In November 2022, Protect The Wild reported that:

“The latest RSPB Birdcrime Report confirms that the shooting industry continues to drive the illegal persecution of birds of prey, listing 108 confirmed incidents across Britain in 2021. The tally of dead birds includes 50 common buzzards, 16 red kites, seven peregrines and three goshawks.”

Wrecking our countryside

On top of all this, the shooting industry is responsible for polluting the land through the use of lead shot. Industry figures suggest that as many as 260 million cartridges are used. Protect The Wild’s Charlie Moores has stated:

“Each cartridge fired ejects about 300 pellets of lead. Every year therefore tens of thousands of tonnes of lead is fired across fields, moorlands, and woodlands, where it contaminates soil and water. Spent lead risks the health of wild birds that mistakenly ingest lead shot with prey or (in the case of waterfowl like some ducks and swans) swallow it instead of small stones to grind down food in their gizzards.
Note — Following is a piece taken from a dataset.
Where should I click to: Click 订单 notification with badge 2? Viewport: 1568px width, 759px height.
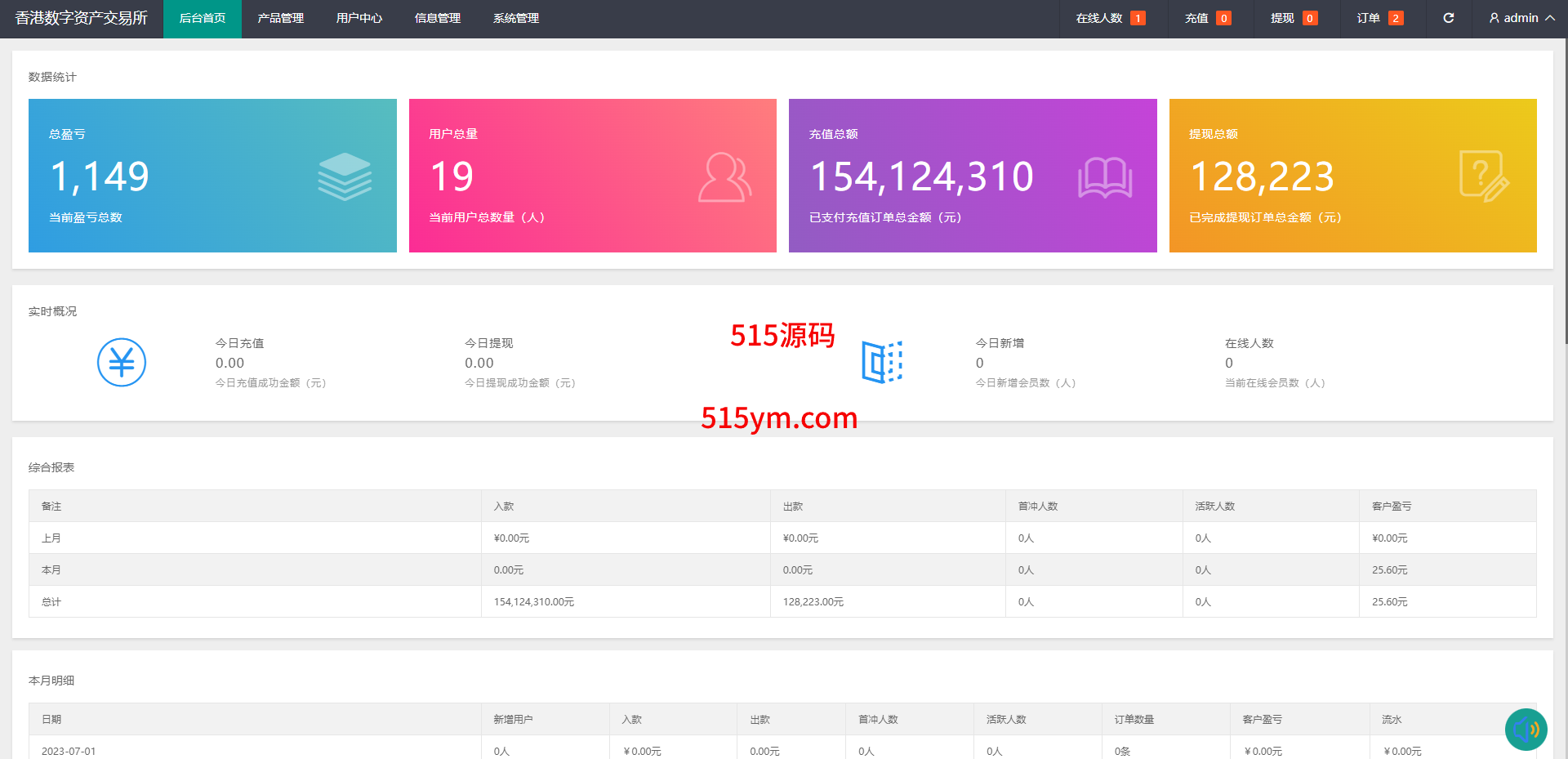(x=1379, y=18)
Poisoned birds die slow, agonising deaths, as frequent firsthand reports from the likes of Wildfowl and Wetland Trust attest.”

Moores continued:

“Even the usually ‘neutral’ BBC was prompted to note in early 2021 that ‘almost all pheasants sold for food in the UK contain toxic lead shot’. The BBC was commenting on a report in Conservation Evidence which found that ‘of 180 birds examined by the scientists, 179 were shot with lead’, concluding that a voluntary five year phasing out of lead shot by the shooting industry had ‘not yet had a detectable effect on the ammunition types used by shooters supplying pheasants to the British game market’.”

It’s not over

It remains to be seen whether any action will be taken against the Darwalls for their apparent misuse of General Licence 43 by releasing pheasants near Dendles Wood. The penalty is either a six-month custodial sentence or a fine of any amount, and can result in the General Licence being withdrawn. His money will, perhaps, make Alexander Darwall feel invincible –  after all, through his wealth he can win high court battles and donate thousands to his local Tory MP.

The Dartmoor National Park Authority is considering appealing the high court decision preventing wild camping on Dartmoor. In the meantime it has reached a ‘compromise‘, where it must pay estate owners to allow the public to wild camp in limited areas.

Darwall may think he has won his battle to prevent the public from camping on Dartmoor, but he has, in fact, angered a whole new generation of activists who will fight him, not just for their right to roam, but for the land and the life on it to be treated with respect.